The call by Tesco chief executive Dave Lewis for the Chancellor to introduce a 2% levy on goods sold via the internet illustrates the anguish experienced by many high street retailers operating from physical stores.
The punitive rise in business rates bills for many UK retailers following the 2017 Revaluation has been well chronicled. According to latest figures published by ONS, retailers have had their worst start to the year for five years. Stores such as Toys R Us, Carpetright and House of Fraser have gone into CVA or administration- not just due to their business rate bills of course, but certainly these have added to their strains. Observers claim 50,000 jobs are at risk in the sector.
The theory is that taxing internet providers such as Amazon who currently pay modest business rates bills, compared to the physical owners of stores, could level the playing field and raise £1.25bn in tax that could be used to help traditional retail businesses.
Whilst I have sympathy with the retailers’ plight, I am not sure this is the answer. The government can’t afford to reduce the £25bn pot it receives from the business rates levy- so for a start there are limits on what it can re-distribute. And even if it raised revenues by taxing on-line retailers, this could very well backfire and hit some of those it is meant to help.
Amazon would probably shrug off the pain, but there would be a negative impact for those many retailers who sell both online and in stores, particularly those, such as John Lewis, who have profited from the click and collect service. Moreover, any extra sales tax would also most probably be passed onto the consumer, who would be the ultimate loser.
It’s also difficult to see if the UK could introduce this in isolation from what the rest of the world is doing in any case, it might just mean Amazon and the like pull away from the UK, taking jobs and opportunities with them.
But above all that, I also believe that business rates reform needs to go much wider than purely retail alone. Independent businesses, food and beverage, pubs, industrials all have been hit by the calamitous 2017 Revaluation which has led for many to big business rates rises. For others a policy of downward phasing over four years has meant rates have not been allowed to get to their true lower levels. This year, unsustainable 49% for top rises are currently planned. Such businesses will have already have had to swallow a rise of 74% plus inflation in the last two years. This may be the last straw.

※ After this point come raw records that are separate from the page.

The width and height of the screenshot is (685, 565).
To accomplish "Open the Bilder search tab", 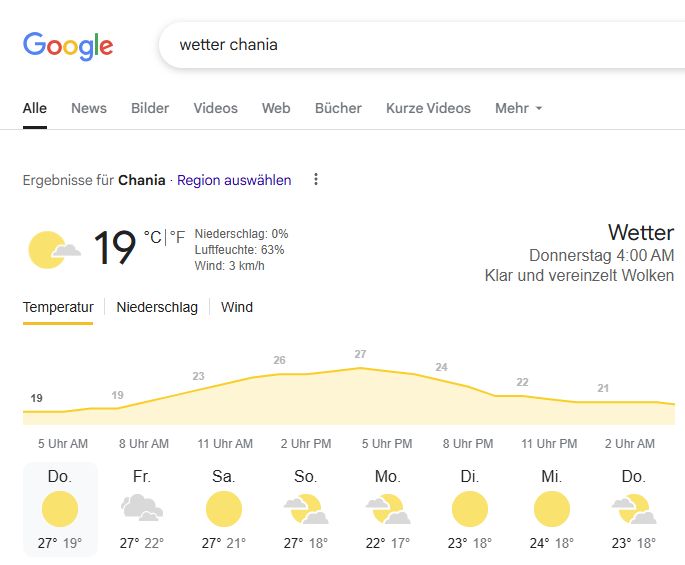I will pyautogui.click(x=150, y=108).
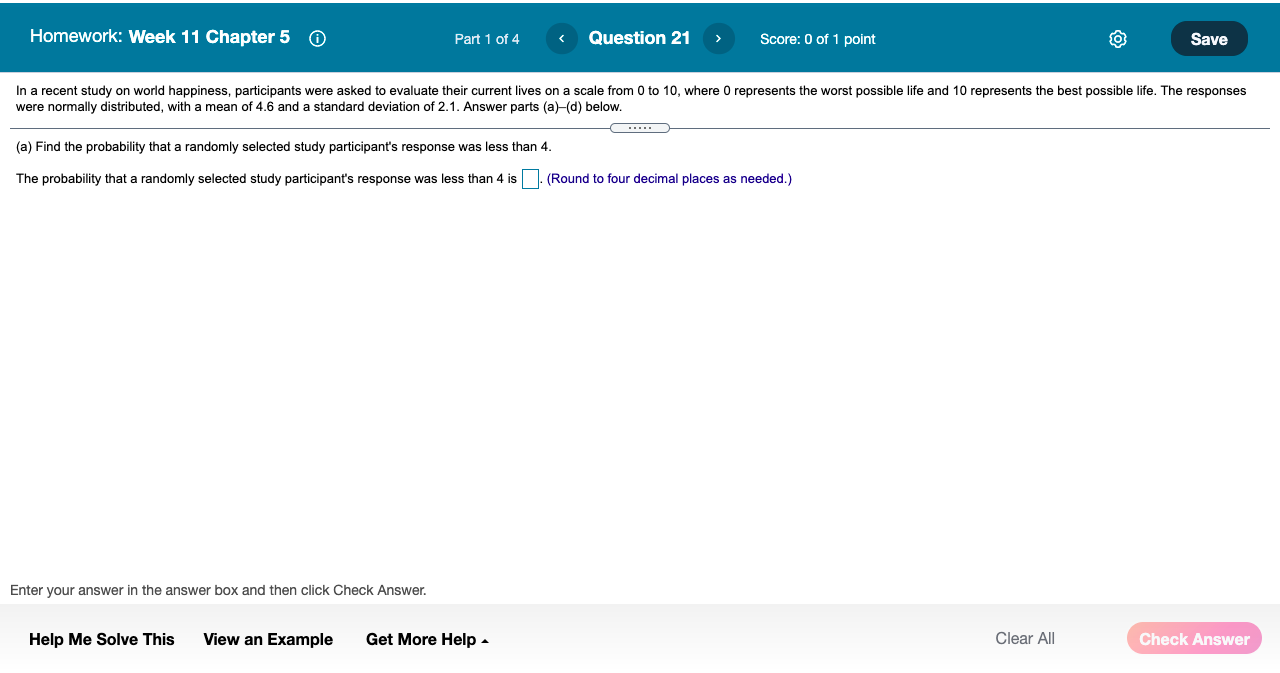The height and width of the screenshot is (673, 1280).
Task: Check your answer
Action: coord(1194,639)
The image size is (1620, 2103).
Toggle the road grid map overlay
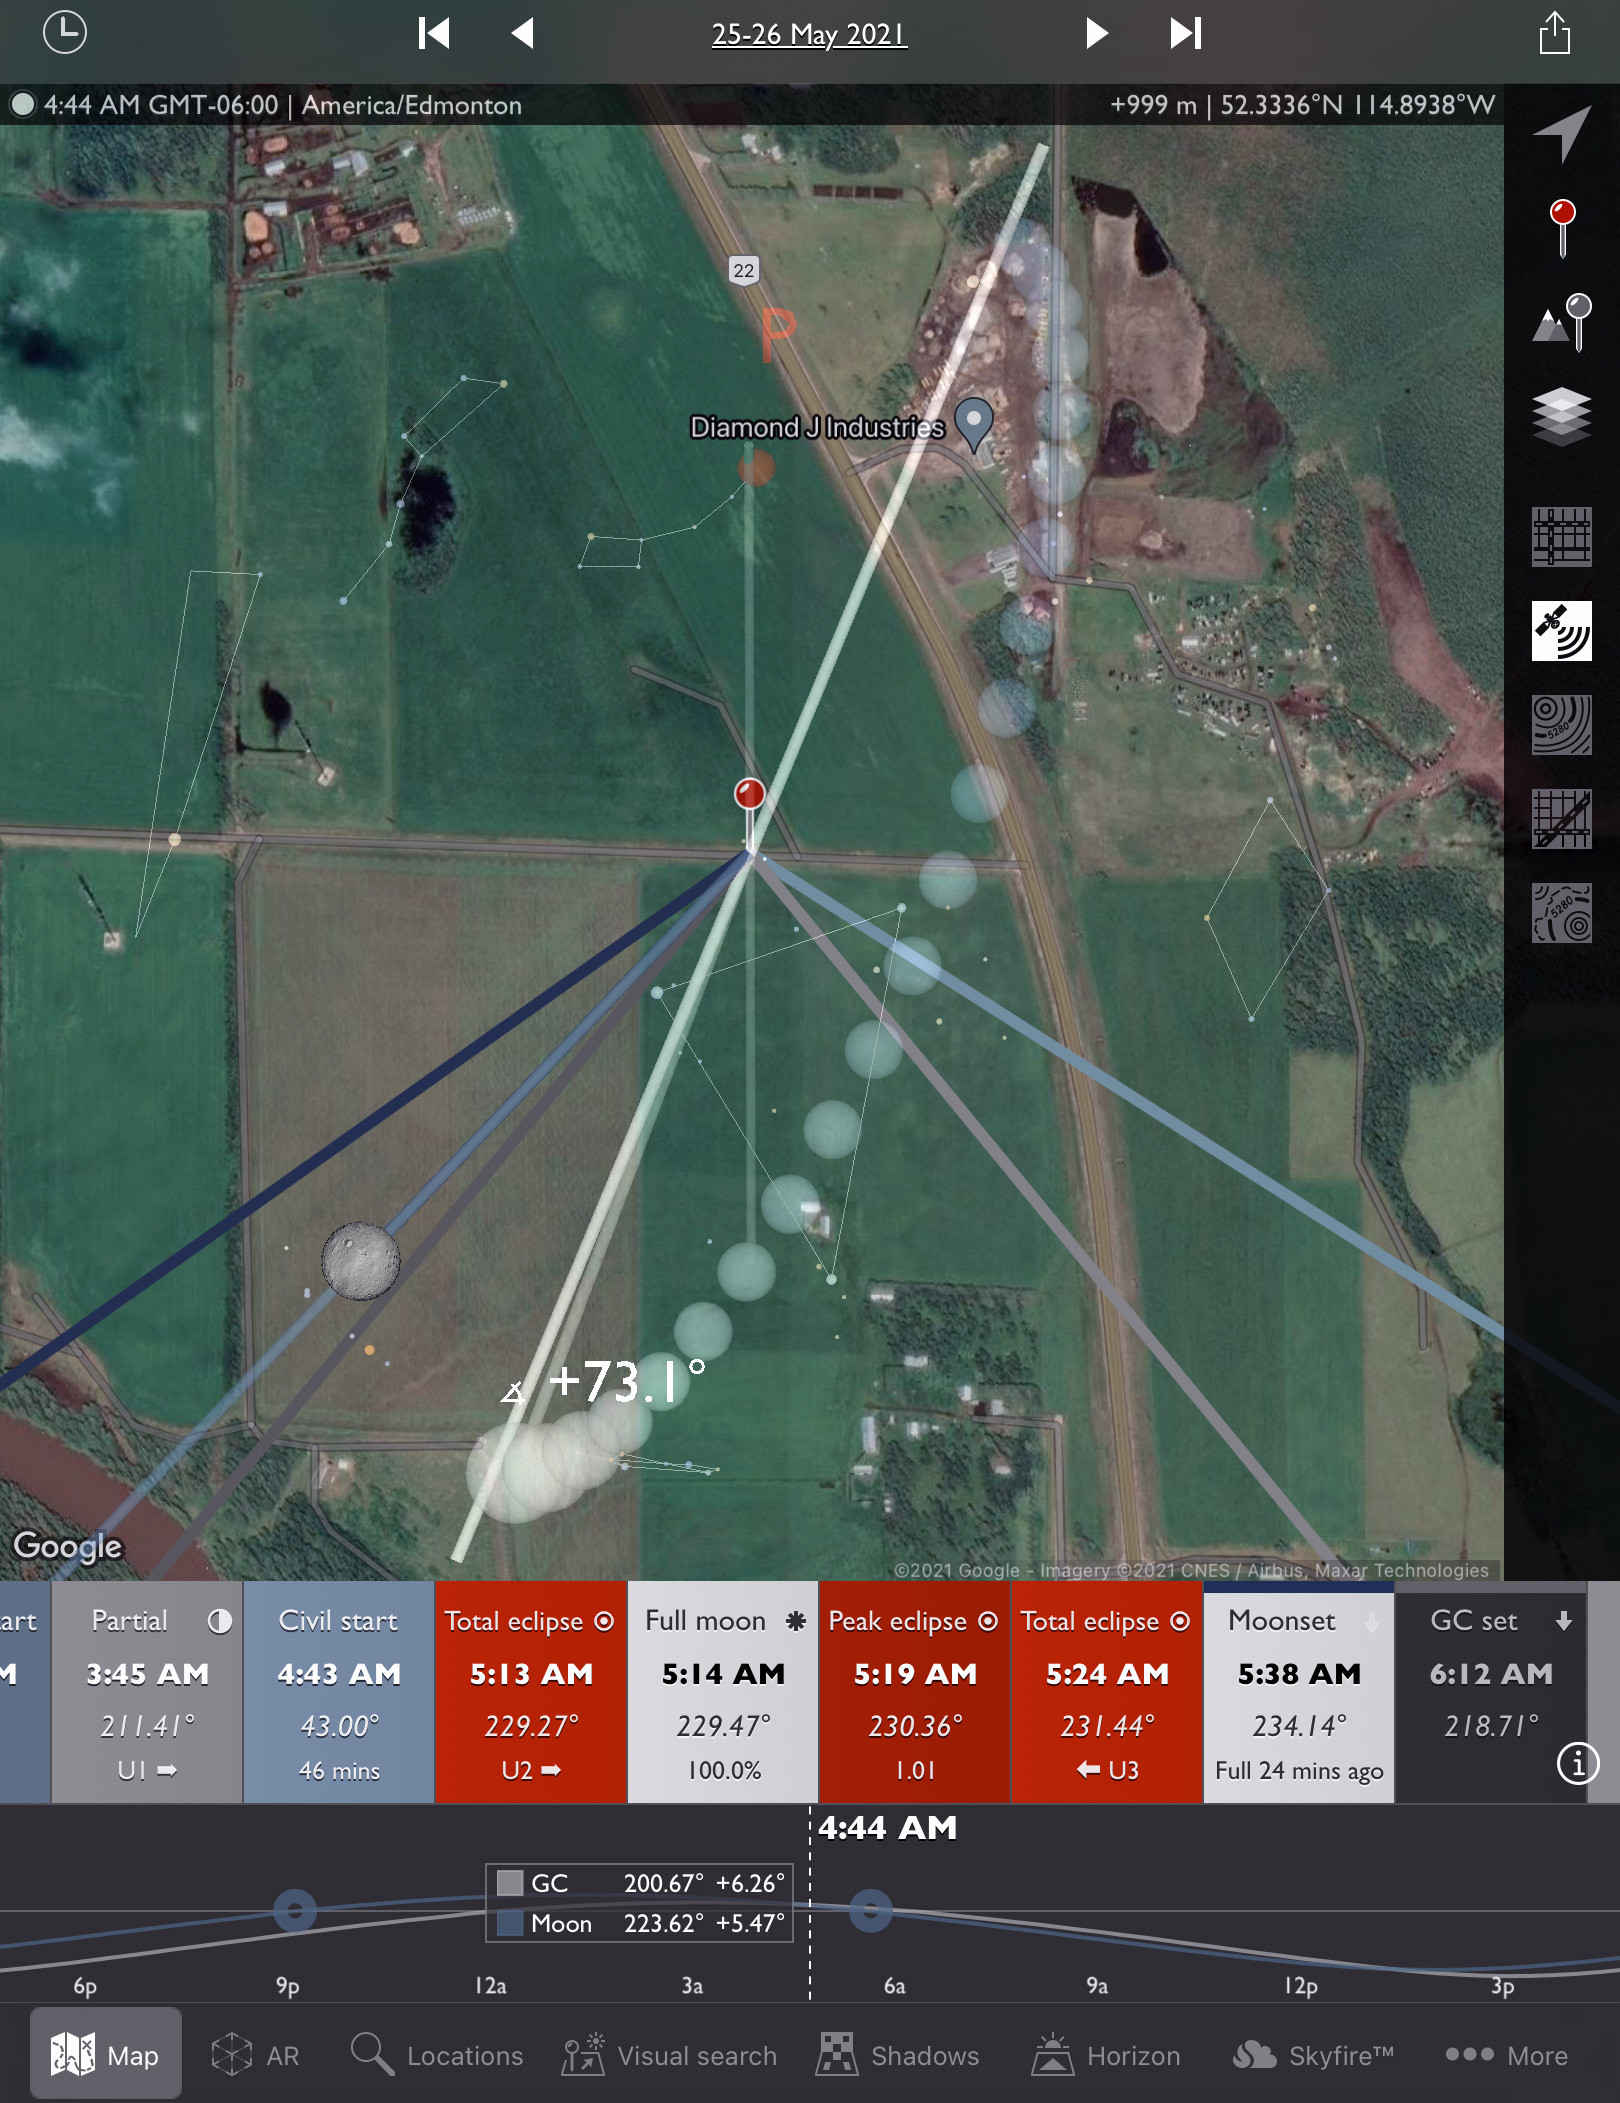tap(1562, 538)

The current relief system is incredibly complex and has created business rate deserts in the country, where due to the system of small businesses reliefs, some businesses are paying no business rates at all for the services they receive. We therefore need to introduce a fairer system of funding and spread the load. We should ask all small businesses to pay a minimum contribution to the system and look at other reliefs, such as agricultural reliefs which may need reforming. Most businesses are happy to pay towards the services they use - and it is only fair that they pay something. They just object to paying a 50p tax given the massive rises. Rebasing of the multiplier would make such payments more palatable.
The Chancellor has a great opportunity in the forthcoming Budget to start the process for Business Rate reform. Listening to the demands from the retail sector is only the beginning.